# 811 Heat Dissipation



## Edge (Aug 29, 2005)

Does anyone have their 811 set on it's side? Any heat issues with placing the unit this way? I haven't opened the top, so I'm not sure if there are heat sinks aligned for dissipation of heat through the top of the unit, or if placing one of the sides upward would be sufficient.

I'm interested in placing the box on its side, on the floor, as I'm out of shelf space.

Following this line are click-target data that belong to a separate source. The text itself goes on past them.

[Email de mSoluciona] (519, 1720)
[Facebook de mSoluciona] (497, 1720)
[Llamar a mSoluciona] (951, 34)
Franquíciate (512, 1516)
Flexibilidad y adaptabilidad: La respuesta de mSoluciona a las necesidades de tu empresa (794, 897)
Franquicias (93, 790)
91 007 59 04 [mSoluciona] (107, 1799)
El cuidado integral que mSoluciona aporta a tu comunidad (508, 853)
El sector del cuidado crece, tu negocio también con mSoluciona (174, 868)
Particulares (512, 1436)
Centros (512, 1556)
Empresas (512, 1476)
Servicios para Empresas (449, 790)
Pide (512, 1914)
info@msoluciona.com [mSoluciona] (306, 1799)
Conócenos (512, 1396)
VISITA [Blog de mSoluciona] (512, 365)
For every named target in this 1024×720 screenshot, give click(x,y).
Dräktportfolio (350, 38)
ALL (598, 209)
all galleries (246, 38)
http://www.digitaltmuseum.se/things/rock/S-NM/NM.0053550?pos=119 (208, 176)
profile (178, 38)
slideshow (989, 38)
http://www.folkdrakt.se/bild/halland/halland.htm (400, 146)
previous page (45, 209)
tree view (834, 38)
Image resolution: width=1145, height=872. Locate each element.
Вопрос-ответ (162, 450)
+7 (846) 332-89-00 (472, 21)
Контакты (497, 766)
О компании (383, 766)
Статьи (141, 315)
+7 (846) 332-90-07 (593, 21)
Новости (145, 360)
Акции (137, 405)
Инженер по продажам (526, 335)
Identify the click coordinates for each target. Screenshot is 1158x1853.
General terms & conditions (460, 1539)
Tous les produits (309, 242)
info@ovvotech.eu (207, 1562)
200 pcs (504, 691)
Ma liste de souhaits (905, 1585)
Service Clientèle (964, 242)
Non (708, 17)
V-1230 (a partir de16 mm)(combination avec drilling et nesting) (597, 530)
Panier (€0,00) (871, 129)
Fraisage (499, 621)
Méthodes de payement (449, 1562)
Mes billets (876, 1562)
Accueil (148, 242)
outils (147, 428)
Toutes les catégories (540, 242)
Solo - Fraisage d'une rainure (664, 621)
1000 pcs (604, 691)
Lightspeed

Thanks in advance for the help.


----------



## Jason Nipp (Jun 10, 2004)

There are vents on the sides of the 811. The 811 does get warm, I personally do not know anyone doing what you have asked, but personally I don't recommend it. I do not know your exact space constraints, but if you need to put it on the floor I would recommend positioning it in the normal position on smooth surface such as a a piece piece of plywood so air can circulate underneath.


----------



## Ron Barry (Dec 10, 2002)

I agree with Jason. Those vent holes are there for a reason and given the 6000 had a fan for cooling, I would lean on the side of caution. You need to have a mechanism for heat to dissipate and closing up half the holes could result in problems immediately or could be the case where over time the unit degrades.


----------



## logray (Apr 8, 2005)

I think he might just be asking if it hurts to have it on it's side - not covering up the vents on the top of the unit. Is that correct Edge? 

For a test, you could get a $10 garden thermometer from a hardware store that has a wired probe. Just for fun, put the probe inside the unit and take readings with the unit on it's side (with vents uncovered) and readings while resting horizontally (again with vents uncovered). 

I would actually recommend against sandwitching the unit in between other components horizontally and not having much breathing room for it's vents versus putting the unit on it's side on the floor with plenty of breathing room around it. 

I doubt it makes much of a difference with the unit resting horizontally or vertically as far as heat sink dissipation is concerned - especially as compared with the unit's upper and lower operational temperature limits.


----------



## bavaria72 (Jun 10, 2004)

I would be surprised if E* designed the 811 for operation on it's side. Personally I would not risk it. There is a reason it has vents on both sides. My 811 does get rather warm (compared to my 501). I would definitely follow Jason's recommendation. He has never steered me wrong (Well, so far...  .)


----------



## Edge (Aug 29, 2005)

No, I would not be blocking any of the vents on the top of the unit, nor the side that is facing upward. But, obviously the side it would be laying on would be blocked.

I decided to go ahead and try it .. so far, so good. I haven't noticed any lock-ups or any other strange behavior.

I figure this positoin can't be any worse than having another stereo component stacked on top the unit. I'll report back if I have any troubles..

edit: I forgot, I do have a digital temperature probe. I'll do some measurements and see what I come up with. The only problem I forsee is with the heatsink design. Some are omnidirectional though, and allow heat to dissipate when orientated in any direction.


----------



## Grandude (Oct 21, 2004)

The only suggestion I would make is that you determine which end of the 811 has the power supply and position it so it is up so the heat it generates would not have to rise over the other components.
If I were doing it I would also set it on something that would allow the air vents on the bottom end to be unobstructed.


----------



## Jason Nipp (Jun 10, 2004)

While I agree with the concept of identifying the position of the power supply is useful when determining a major heat source, I can not warn strongly enough that the power supply is no where near the only internal component producing heat-rise. There are vents on both sides so air can convect through the unit. Also remember the laws of physics....Heat rises, if the unit is placed vertically now you have just reduced the vented area that allows heat to escape.

But it's his unit, I still recommend placing it in it's normal position. He may not have an issue doing this, but the potential is certainly there.


----------